Locations such as Canberra, or concentrations of professionals, particularly in the inner cities of the state capitals, combine far higher than usual ABC listenership with being of a higher than usual proportion of trendy-leftish social views. But it could be a major political mistake to think this exhausts or exclusively describes the ABC audience. Or that the remnant audience could somehow be rescued by having ABC news broadcasts edited by Piers Akerman, with commentary managed by Ray Hadley, Alan Jones and Andrew Bolt. Even in the bush the elitist ABC listening ''snobs'' turn their noses up at them. What's more, the very professional careers and reputations of the Akermans, Hadleys, Bolts and Joneses depend on the fact of such repudiation, rejection - even scorn - from these elites, whether of the inner city or the old smug comfortable classes. It allows them to see themselves as persecuted, marginalised, brave and courageous, the John the Baptists for a new civilisation.
They are promoting a model of a divided, atomised and divisive society in which large sections hardly talk to or understand other sections, or will have a bar of their interests.
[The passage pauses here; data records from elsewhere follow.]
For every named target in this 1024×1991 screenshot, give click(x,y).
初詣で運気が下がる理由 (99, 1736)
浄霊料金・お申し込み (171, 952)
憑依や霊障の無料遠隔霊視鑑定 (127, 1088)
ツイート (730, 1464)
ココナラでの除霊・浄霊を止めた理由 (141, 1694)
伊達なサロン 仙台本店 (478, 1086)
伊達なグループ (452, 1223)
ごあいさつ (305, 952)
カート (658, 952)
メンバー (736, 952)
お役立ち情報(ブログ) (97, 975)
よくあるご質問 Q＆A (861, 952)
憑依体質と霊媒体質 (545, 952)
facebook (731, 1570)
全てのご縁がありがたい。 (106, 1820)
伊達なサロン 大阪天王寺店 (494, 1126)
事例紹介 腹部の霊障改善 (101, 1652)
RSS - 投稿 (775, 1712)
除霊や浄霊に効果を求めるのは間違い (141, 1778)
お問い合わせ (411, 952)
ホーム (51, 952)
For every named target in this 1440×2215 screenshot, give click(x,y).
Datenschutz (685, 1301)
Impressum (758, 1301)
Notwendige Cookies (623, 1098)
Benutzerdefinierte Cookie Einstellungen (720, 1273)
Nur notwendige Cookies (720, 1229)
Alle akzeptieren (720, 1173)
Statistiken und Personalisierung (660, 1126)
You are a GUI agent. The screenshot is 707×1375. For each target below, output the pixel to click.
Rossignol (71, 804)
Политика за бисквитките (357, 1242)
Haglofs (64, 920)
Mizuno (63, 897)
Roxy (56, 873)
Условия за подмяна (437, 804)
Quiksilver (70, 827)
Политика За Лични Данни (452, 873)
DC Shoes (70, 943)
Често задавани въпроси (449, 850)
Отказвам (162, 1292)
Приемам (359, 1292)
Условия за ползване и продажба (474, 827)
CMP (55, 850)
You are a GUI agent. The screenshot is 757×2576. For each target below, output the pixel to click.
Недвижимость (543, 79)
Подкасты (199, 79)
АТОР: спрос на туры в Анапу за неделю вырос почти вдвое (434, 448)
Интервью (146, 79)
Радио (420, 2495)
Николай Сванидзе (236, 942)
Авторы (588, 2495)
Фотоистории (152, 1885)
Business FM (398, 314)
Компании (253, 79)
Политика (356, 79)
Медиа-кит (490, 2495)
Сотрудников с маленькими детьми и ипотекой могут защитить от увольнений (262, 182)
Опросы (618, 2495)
Abbott has himself drawn attention to how the world view promoted by Murdoch papers, and a few conservative magazines, is fundamentally different from that reflected, discussed and commented upon in Fairfax newspapers, the ABC and many other traditional forums. That he is in charge is, in this sense, a reflection of his view the latter are out of touch, whether with reality, the ordinary, decent Australian he encapsulates, or the wave of the future. Perhaps. But, oddly, one can discuss or argue the proposition more easily in the forums provided by the purveyors of more traditional, liberal and tolerant images of our community, our nation and our world.